§ **Data to process**:
((

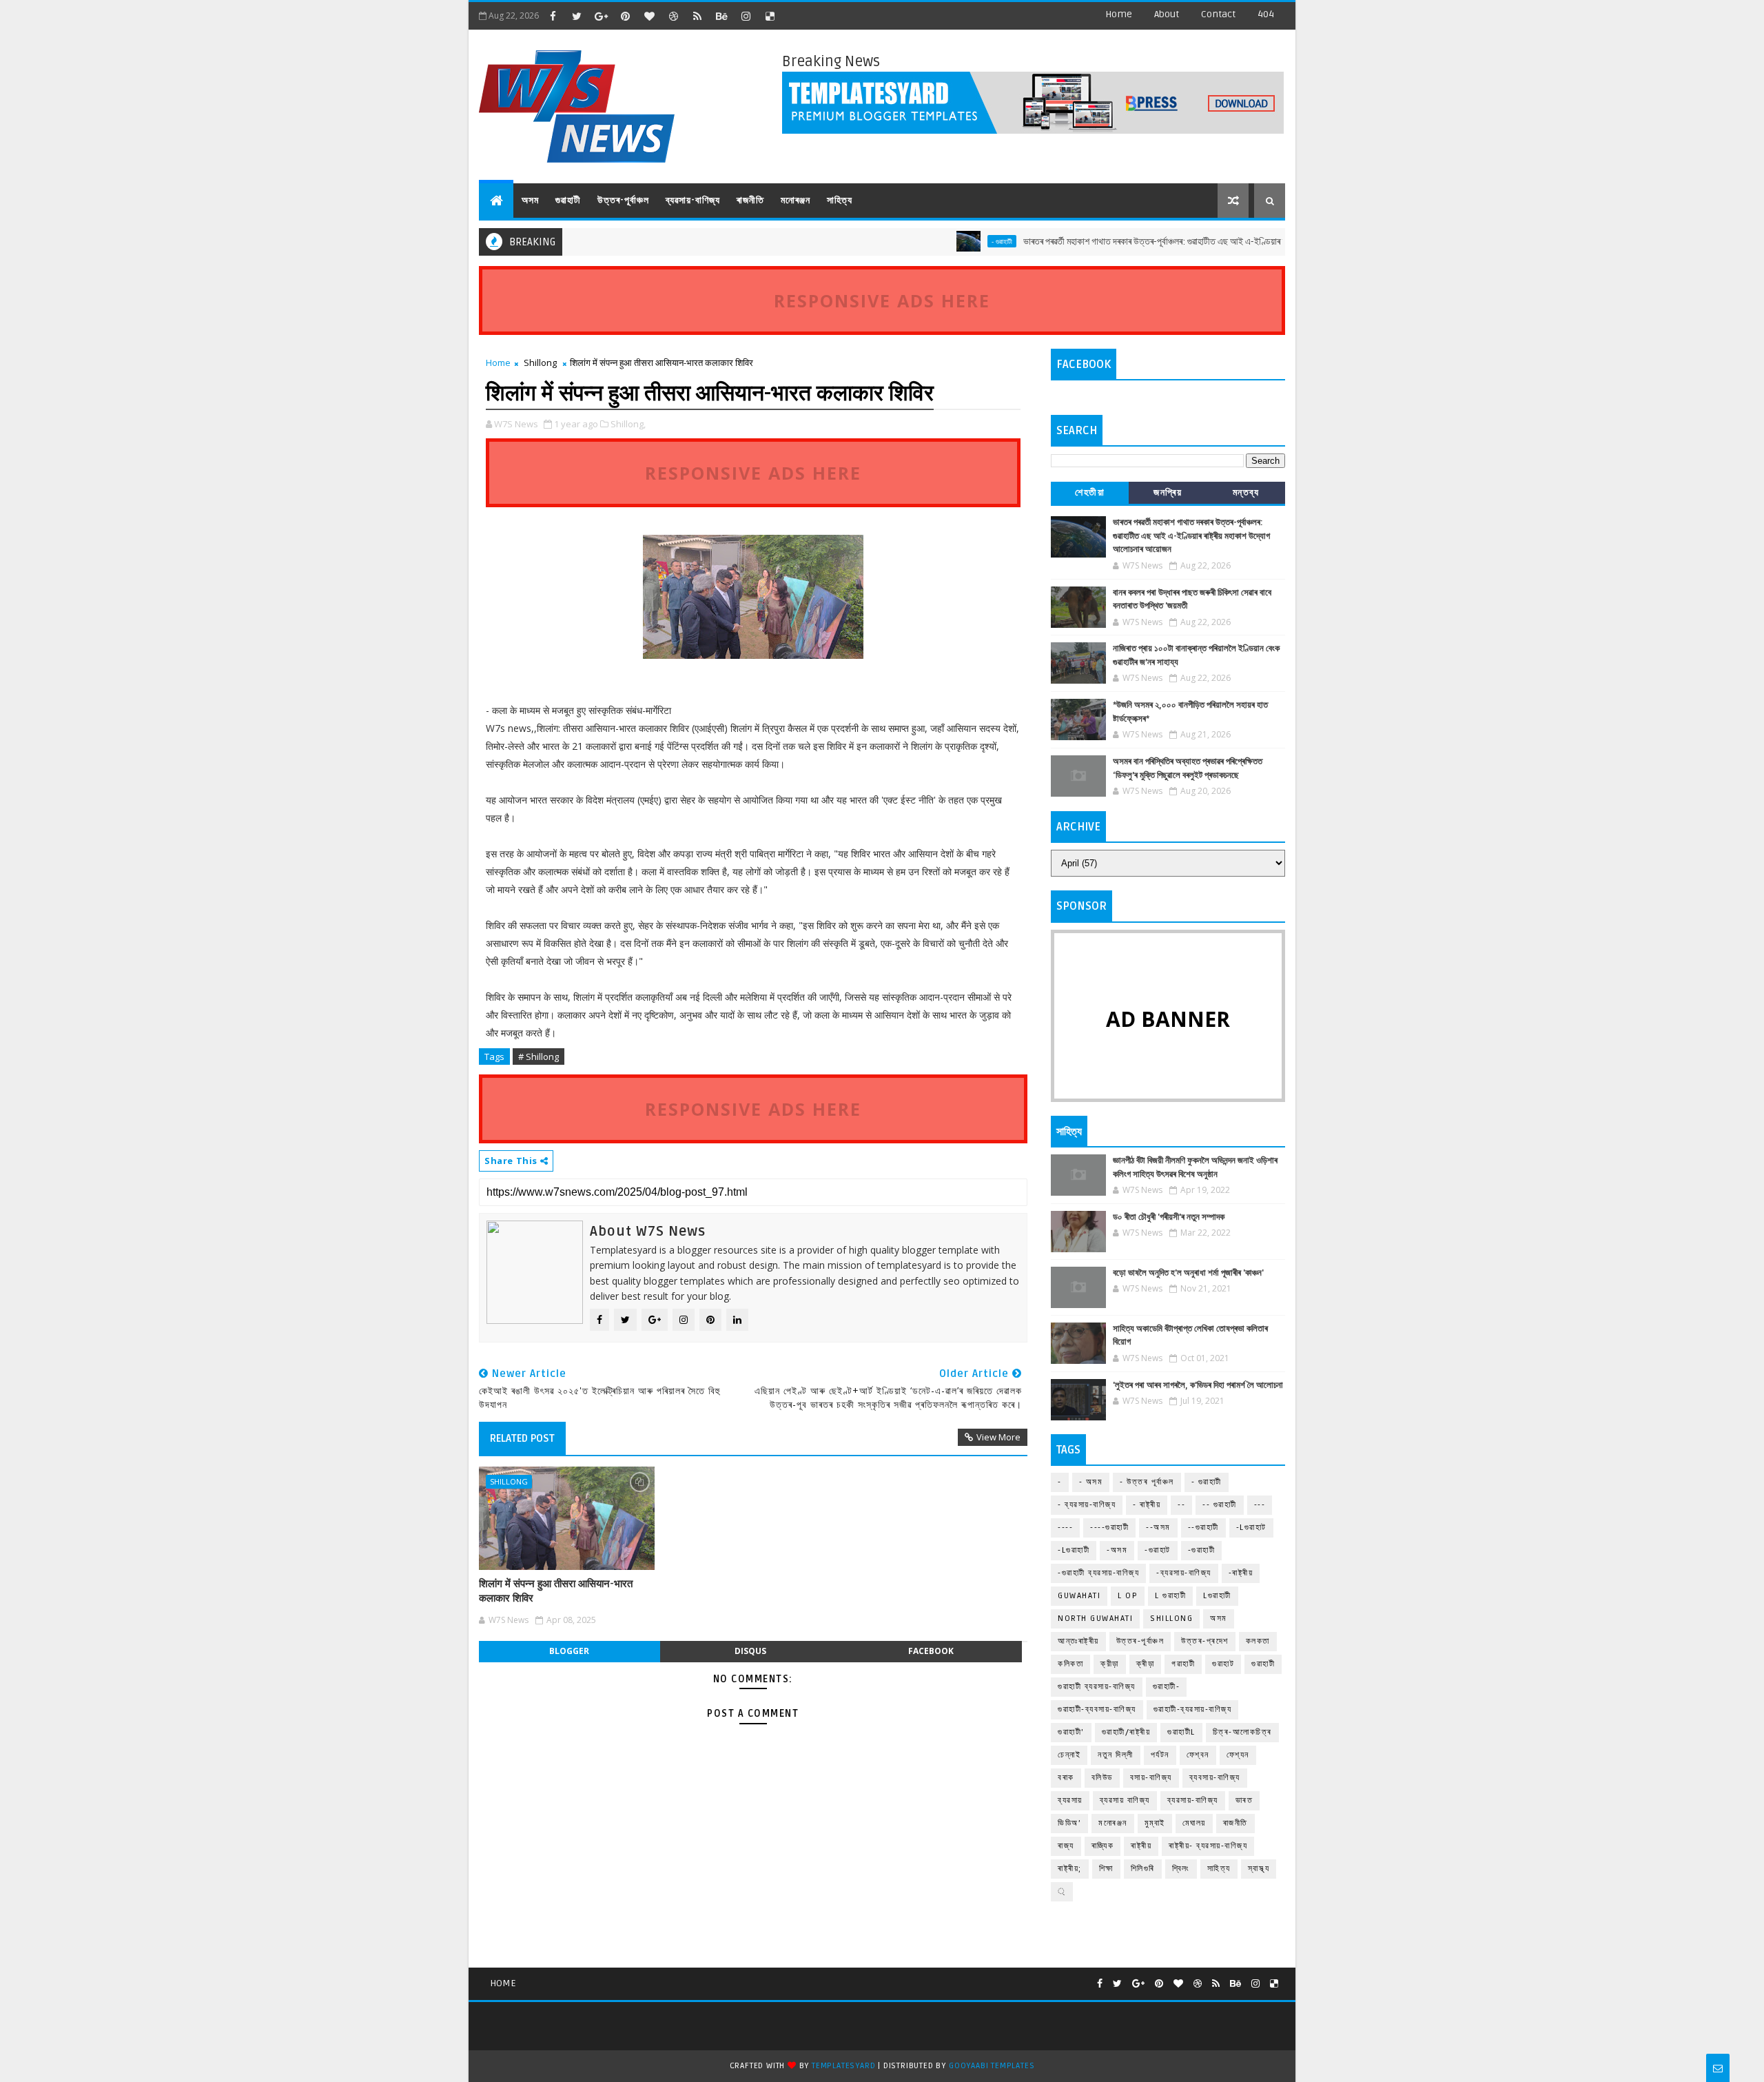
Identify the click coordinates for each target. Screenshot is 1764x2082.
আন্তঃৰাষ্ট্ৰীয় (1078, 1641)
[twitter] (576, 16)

))
((

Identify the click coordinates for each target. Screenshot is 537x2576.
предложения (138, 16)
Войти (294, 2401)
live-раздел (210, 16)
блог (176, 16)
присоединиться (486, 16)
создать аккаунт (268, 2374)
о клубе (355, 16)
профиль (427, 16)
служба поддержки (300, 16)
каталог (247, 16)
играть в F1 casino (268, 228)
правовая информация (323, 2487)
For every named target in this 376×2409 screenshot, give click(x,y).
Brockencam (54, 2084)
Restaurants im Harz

))

§ **Work required**:
Only lines containing the word "each" should be copied from the material above.

§ **Exercise response**:
Identify the click coordinates for each target. Screenshot is 1764x2082.
Identify the click coordinates for each target. Screenshot is 537x2576.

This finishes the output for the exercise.